Tiempo de Opinión
Un SOS para educación
14, Septiembre 2017
Por Enrique Gutiérrez  

Esta semana, por segunda ocasión en menos de un mes, el gobernador del estado, Quirino Ordaz Coppel, reconoció la incapacidad financiera de su gobierno para enfrentar el serio rezago que en materia educativa se ha acumulado en Sinaloa, e hizo, otra vez, un llamado de auxilio a la iniciativa privada para que se involucre en estas labores.

El renglón educativo ha sido descuidado desde hace décadas por el gobierno, y hoy las carencias hacen crisis.

La constante en este inicio de clases ha sido la toma de planteles escolares por parte de padres de familia, los plantones y marchas de maestros exigiendo pago de salarios, el reclamo de asignación de profesores y principalmente la atención en deficiencias en infraestructura.

Durante muchos años los padres de familia se echaron a cuestas el mantenimiento de los planteles, con cuotas obligatorias disfrazadas de voluntarias, y de no ser por ellos muchas escuelas que hoy se mantienen operando hubieran colapsado.

Las autoridades educativas de manera convenenciera e irresponsable lo fomentaron bajo el argumento de la escasez de recursos, mientras millones de pesos salían del presupuesto para sostener a una voraz burocracia y pagar por las abusivas prestaciones y excesos sindicales.

La iniciativa privada respondió al llamado del gobernador, condicionando su participación a una efectiva política de austeridad de parte del aparato de gobierno.

Pese a todo, aún con colaboración de la IP y del ajuste en los gastos de gobierno, se observa muy difícil resolver los grandes rezagos que enfrenta la educación en un corto plazo.

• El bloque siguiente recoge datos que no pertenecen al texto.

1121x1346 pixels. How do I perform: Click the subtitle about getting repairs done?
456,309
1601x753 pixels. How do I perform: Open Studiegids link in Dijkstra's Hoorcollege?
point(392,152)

En esos planteles en malas condiciones, en aulas donde los alumnos tienen que soportar altas temperaturas y que incluso representan un riesgo para su integridad física y para su salud, y un obstáculo para el buen desarrollo del proceso enseñanza-aprendizaje, resulta difícil que avance la tan promocionada reforma educativa.

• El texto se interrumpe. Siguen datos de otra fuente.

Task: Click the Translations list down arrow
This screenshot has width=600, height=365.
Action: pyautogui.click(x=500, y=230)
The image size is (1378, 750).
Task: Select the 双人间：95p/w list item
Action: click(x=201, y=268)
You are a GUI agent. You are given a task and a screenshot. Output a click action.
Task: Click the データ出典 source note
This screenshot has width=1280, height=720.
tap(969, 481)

Pese a todos los rezagos en Sinaloa se ha avanzado en algunos indicadores educativos, y la situación en lo general es un poco mejor a la media nacional.

Para ver solo la eficiencia educativa nacional, de acuerdo a las estadísticas de la propia Secretaría de Educación Pública, de los niños que entraron a primaria en el primer ciclo escolar de este siglo, 10 no terminaron la primaria, 5 la concluyeron pero no fueron a secundaria, 18 de los que sí lo hicieron la abandonaros; 2 se perdieron de secundaria a preparatoria, 25 abandonaron este nivel y 6 de los que la terminaron no ingresaron a profesional. De los que sí lo hicieron 10 dejaron la carrera y 4 no concluyeron sus estudios técnicos.

Al final, solo 22 de cada 100 se titularon y 3 terminaron su carrera técnica de esos mexicanos que empezaron a estudiar al inicio de este siglo.

Bajo las condiciones actuales, con tantas carencias en recursos materiales y humanos, con tan evidentes rezagos en cuestión de infraestructura, resulta muy difícil ser optimista en cuanto a la superación de esos indicadores en el mediano plazo, si no se tomen medidas responsables de inmediato.